Along with several members of her family, Jackie King of Manton, Rutland, was following in the wartime footsteps of her father, Henry John Hillyer. Known as Jack, he served for over 30 years in the RAF including time on No 210 Squadron, one of RAF Pembroke Dock’s most famous squadrons.

In the autumn of 1940, while with 210 Squadron, Jack Hillyer flew a dozen times in Sunderland flying boat serial number T9044 - the same aircraft which sank off Pembroke Dock in November that year.

Many parts of T9044 have been recovered and are displayed at the Heritage Centre. Among them are sections of Perspex from the rear turret which Jack occupied during those 12 flights. These were shown to the family.

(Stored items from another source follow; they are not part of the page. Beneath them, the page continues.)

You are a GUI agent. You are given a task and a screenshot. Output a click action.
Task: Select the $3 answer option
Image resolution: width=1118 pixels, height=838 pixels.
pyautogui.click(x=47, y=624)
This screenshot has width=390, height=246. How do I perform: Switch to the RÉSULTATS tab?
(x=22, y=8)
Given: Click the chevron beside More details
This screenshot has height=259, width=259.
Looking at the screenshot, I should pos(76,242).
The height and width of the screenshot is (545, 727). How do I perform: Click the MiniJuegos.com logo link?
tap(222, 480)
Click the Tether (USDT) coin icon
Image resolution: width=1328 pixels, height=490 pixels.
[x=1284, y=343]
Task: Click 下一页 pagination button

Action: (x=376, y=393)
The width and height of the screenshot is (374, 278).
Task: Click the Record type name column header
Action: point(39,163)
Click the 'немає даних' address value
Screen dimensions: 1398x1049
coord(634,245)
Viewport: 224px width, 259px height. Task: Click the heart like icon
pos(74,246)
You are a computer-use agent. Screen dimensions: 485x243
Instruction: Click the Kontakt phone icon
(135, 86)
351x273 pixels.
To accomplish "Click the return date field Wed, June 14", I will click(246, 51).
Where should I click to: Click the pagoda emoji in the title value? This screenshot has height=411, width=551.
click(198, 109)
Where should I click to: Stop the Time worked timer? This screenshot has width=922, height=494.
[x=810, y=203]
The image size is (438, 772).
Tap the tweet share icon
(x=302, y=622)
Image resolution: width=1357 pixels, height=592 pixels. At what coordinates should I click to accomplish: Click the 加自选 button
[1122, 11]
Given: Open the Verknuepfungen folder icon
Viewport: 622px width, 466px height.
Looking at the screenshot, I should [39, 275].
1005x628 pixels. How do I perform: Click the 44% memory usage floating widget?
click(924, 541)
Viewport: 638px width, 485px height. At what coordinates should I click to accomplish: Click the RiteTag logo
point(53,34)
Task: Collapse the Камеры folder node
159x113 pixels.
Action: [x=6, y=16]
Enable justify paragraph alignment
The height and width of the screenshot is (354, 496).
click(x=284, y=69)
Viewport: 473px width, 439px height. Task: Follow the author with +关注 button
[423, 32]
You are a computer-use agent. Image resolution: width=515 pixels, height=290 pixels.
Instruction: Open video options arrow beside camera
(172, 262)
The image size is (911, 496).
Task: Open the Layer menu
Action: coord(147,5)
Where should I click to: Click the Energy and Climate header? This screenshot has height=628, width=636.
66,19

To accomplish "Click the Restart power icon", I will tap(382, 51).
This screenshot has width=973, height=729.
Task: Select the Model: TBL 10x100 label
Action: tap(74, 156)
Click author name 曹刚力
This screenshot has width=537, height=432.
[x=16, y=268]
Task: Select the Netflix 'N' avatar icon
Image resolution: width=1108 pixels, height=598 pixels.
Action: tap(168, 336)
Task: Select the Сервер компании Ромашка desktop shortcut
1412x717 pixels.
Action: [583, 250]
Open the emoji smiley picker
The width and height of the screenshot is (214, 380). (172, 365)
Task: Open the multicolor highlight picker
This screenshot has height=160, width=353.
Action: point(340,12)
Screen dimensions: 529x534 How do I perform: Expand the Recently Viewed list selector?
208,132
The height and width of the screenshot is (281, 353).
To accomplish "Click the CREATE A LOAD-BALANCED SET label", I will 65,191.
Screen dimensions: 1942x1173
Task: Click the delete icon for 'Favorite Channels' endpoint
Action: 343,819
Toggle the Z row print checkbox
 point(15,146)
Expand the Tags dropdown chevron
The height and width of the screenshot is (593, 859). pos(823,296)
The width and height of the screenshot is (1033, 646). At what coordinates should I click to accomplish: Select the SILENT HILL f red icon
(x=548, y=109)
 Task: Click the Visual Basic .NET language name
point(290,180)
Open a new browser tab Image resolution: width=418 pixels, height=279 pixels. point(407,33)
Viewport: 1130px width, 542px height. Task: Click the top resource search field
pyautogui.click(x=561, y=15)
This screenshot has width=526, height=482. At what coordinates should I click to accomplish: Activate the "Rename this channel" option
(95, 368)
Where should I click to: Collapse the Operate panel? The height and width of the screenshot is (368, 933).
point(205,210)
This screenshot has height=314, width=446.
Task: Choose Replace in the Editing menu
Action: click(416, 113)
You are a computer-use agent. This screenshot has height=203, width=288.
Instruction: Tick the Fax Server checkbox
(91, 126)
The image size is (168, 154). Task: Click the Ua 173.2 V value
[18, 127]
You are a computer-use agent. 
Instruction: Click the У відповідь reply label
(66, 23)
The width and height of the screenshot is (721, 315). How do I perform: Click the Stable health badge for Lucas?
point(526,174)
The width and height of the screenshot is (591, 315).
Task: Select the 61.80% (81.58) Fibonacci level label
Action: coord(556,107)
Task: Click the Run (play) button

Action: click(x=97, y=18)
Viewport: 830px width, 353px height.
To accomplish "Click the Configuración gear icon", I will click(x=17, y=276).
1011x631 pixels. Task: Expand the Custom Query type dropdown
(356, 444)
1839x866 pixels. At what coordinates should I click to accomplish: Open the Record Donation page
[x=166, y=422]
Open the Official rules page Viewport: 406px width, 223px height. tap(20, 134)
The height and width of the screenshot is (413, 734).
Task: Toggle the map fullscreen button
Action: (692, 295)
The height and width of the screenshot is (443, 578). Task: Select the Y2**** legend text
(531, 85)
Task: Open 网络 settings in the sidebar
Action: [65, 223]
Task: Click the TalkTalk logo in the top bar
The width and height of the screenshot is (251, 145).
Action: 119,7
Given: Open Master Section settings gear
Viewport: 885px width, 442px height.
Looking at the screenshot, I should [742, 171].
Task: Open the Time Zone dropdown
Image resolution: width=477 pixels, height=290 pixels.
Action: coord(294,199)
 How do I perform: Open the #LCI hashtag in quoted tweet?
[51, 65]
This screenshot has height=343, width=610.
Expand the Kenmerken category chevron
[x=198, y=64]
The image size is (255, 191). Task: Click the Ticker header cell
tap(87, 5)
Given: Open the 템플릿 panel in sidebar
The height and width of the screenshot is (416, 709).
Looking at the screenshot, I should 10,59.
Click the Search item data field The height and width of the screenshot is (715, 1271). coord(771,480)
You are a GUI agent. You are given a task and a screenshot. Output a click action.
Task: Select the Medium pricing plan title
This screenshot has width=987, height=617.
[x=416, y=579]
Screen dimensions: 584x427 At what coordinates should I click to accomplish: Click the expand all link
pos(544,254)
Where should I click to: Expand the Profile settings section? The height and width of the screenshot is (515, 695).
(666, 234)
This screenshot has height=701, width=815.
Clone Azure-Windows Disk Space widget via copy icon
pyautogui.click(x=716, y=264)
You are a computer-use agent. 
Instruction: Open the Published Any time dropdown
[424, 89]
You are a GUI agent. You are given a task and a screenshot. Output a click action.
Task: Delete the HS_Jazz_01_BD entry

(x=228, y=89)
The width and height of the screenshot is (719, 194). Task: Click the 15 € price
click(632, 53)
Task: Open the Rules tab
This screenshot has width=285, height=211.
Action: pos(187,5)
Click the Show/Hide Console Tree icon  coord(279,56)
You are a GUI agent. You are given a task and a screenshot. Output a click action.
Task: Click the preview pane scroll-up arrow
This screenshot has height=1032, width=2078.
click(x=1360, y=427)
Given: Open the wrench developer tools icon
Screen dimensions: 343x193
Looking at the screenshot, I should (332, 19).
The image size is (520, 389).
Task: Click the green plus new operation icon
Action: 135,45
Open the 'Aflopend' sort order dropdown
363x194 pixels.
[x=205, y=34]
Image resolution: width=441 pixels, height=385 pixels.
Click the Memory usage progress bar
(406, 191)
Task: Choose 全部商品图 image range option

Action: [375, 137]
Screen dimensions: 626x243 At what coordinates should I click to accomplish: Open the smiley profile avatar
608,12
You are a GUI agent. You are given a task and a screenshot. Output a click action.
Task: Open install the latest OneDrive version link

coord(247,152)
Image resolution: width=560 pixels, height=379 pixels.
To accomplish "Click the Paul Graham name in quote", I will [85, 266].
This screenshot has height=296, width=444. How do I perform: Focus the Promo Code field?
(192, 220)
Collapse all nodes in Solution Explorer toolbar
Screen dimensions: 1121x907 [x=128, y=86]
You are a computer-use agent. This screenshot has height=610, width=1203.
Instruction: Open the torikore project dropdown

Jackie and family brought along Jack’s logbook which lists the flights in T9044 between October 10 and 28, 1940. T9044 sank in a gale on November 12.

Holly Duggan, Jack’s granddaughter, said: “While we were researching his RAF story we found out that the Heritage Centre had displays on T9044, which he had flown in, so we just had to come here on a family visit. It is remarkable to see so many parts of the aircraft in which he flew so many hours.”

Heritage Centre Volunteer Rik Saldanha was on hand to show the family around the Centre, including the replica cockpit based on T9044. Rik, a member of the Sunderland Trust Dive Group, regularly dives on the site of T9044 and was able to tell the family about the aircraft and how it sank.

Rik added: “The logbook is a great discovery for us. We knew about the 14 operational flights made by T9044 but Jack Hillyer’s logbook lists much more - several other flights not recorded in official records.”